Thursday, December 22nd, 2016
Stephan: One of the trends shaping our future is consolidation. Six corporations own most of the media is one. But nowhere is it clearer than with Amazon, as this report spells out. I admit it I use Amazon frequently. We live in a rural area, getting to a store like Costco, is a a project. Amazon is in my office, as it is in yours. It fulfills a need, although we buy many things from other sites. But Amazon is the new Sears.
If you read in the diaries, and daybooks of men and women, beginning in the late 19th century they are filled with tales of the Sears catalogue. All over America people ordered from their Sears catalogue, then in some rural farms put it in the privy, both as reading material and toilet paper. It was a ubiquitous totem object.
It seems to me the question is is not that Amazon commands such a large market share, but that it be regulated and the culture demand that it conduct its affairs while fostering wellbeing. This is one reason why unions are important. But it takes everyone: Wellbeing is a collective intention made up of many acts.
Amazon Books, for now the online retailer’s sole physical bookstore, at the University Village mall in Seattle, March 9, 2016.
Credit: Michael Hanson / The New York Times
Amazon.com is ubiquitous: It seems to reach into all the corners of our lives, selling everything from toiletries to furniture. Yet, beyond the “A to Z” selections offered on Amazon exists the reality that workers, consumers and their communities are suffering from the retailer’s stranglehold on the American economy, researchers at the Institute for Local Self-Reliance (ILSR) say in a study released in late November. Not only does Amazon possess an increasingly dominant share of the retail market — with one of every two dollars spent online going to the company — but it is increasingly expanding into other low-road money-making schemes, at the expense of public coffers. Amazon’s grip on the US economy should be worrisome for anyone seeking an egalitarian and fair society.
“A to Z”? The M Is for Monopoly
As ILSR puts it, when considering Amazon, imagine “if Walmart owned most of our malls and Main Streets, […]
Stephan – Have you found any articles on internet stores charging different prices according to zip codes?
I now buy most of my books from Amazon and, if possible, from the used section. I will purchase new to support the author when I can, but then there is the conflict of using up more resources verses purchasing it used. I do quite a bit of research online, but prefer reading from a real book.

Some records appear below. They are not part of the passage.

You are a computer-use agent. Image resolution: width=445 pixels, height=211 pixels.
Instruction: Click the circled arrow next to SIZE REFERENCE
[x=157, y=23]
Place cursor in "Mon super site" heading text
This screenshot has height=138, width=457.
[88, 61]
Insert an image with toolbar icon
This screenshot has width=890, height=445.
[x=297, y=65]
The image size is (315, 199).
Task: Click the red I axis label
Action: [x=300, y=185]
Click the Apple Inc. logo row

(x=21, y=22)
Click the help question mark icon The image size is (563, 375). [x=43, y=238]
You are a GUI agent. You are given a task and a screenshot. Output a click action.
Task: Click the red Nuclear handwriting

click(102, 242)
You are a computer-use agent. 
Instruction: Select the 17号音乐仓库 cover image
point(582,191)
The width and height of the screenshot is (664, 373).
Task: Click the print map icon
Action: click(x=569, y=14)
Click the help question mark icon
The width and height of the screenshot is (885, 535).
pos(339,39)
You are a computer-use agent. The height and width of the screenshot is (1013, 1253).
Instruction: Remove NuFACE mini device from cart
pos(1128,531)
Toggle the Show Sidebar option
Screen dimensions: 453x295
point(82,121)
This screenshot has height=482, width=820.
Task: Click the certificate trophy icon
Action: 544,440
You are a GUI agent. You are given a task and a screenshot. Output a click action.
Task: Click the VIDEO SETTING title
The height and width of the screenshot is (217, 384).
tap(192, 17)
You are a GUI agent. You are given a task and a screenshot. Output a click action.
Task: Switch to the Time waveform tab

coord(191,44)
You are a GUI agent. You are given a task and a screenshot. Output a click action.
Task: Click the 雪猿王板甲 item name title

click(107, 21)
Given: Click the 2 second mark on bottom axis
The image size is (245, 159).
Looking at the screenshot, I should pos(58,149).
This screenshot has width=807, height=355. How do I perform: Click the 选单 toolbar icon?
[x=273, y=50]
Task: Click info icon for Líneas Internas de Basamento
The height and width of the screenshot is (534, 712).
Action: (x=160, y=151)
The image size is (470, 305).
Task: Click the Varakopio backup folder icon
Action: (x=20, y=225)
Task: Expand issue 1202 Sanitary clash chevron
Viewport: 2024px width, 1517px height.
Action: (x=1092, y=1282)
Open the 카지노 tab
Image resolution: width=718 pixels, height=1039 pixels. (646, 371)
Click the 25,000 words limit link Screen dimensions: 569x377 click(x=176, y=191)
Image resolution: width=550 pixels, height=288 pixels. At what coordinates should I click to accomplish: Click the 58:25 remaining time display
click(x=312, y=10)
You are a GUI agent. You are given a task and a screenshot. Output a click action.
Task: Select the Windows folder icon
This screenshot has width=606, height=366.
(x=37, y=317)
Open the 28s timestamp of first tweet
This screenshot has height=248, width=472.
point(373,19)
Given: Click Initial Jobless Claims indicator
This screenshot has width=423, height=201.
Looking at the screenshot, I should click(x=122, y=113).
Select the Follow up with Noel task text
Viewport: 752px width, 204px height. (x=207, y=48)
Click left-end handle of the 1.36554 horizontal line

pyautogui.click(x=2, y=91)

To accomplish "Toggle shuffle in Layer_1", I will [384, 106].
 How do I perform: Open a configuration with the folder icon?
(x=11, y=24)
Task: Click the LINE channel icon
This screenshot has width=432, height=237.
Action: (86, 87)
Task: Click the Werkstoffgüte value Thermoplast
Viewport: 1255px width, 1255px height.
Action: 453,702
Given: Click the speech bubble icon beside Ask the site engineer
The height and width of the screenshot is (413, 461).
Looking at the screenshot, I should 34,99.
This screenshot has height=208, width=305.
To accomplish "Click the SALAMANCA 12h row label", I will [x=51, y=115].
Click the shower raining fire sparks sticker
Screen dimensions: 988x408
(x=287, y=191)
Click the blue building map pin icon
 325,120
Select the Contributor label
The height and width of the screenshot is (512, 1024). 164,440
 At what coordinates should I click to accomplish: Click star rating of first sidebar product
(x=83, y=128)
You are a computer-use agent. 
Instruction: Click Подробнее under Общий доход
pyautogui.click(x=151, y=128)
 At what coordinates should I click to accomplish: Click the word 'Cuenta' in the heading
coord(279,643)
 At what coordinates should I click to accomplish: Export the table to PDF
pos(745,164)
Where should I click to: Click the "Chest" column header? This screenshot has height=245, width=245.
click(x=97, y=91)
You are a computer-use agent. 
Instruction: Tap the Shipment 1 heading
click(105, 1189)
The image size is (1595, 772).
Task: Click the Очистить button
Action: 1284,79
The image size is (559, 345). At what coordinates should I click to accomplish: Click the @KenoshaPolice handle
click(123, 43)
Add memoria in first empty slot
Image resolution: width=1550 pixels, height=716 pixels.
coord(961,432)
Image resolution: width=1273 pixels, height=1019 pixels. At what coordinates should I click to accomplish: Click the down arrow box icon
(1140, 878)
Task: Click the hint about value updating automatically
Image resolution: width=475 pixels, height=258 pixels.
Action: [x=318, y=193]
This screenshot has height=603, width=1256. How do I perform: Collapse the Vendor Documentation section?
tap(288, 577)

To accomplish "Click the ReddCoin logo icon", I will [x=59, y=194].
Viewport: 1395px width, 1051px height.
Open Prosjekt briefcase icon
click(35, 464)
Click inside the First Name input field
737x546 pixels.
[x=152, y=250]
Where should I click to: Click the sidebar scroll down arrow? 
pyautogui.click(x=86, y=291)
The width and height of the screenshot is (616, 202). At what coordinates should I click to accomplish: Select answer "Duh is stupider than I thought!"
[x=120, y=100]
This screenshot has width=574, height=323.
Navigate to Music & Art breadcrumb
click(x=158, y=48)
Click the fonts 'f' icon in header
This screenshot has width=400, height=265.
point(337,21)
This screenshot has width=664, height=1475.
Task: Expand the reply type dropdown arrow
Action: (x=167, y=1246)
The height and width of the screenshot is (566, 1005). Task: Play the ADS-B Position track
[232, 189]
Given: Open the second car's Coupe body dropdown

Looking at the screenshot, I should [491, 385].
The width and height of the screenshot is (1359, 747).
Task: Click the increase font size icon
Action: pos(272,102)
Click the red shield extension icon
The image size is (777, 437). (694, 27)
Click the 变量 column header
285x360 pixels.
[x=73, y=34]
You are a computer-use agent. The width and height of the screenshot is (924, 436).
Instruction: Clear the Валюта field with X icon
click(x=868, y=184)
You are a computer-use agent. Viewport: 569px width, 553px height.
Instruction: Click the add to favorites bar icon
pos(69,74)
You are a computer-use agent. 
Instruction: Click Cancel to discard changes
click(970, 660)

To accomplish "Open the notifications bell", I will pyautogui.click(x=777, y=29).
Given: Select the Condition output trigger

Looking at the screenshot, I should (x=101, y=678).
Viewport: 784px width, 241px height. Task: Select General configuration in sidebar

Thank you Stephan for your lead-in to this article. I was laughing so hard after remembering my grandfather’s house (where I lived for a while when young) and sliding down the hill in mornings to the out house and having to use those hard Sears catalog pages for toilet paper. It brought back great old memories of the care-free days of my youth. I told my wife about it and we sat and laughed at our similar experiences for half an hour.
Isn’t Amazon a utility? Just as is Google. Only problem is that between this centralization and robots and Artificial Intelligence we have no jobs last. What do we do…. kill all the robots? Throw the computers in the fire? Well, no, for you are reading this on one of them.
The unknown trend in from of our noses is that there is no room for people in our economy, but the economy is Just Fine. That was so apparent as the Democrats were mouthing the great economic numbers…. to voter who said… no! We must come to terms, economically, with robots, and no one politically, Bernie, Hillary or the Donald came near that.
If Robots are seen as utilities, and everybody gets a nick through the UBI, then at least business can have customers. Elon Musk, seen as a devil from the right because he supports solar, supports the UBI, Universal Basic Income. Why? He actually makes stuff in manufacturing and sees how productive robots are.
How can this ever be digested politically? I don’t know. I do know that if we follow tradition… the bankers way… we will dramatically enforce inelastic demand, otherwise known as war.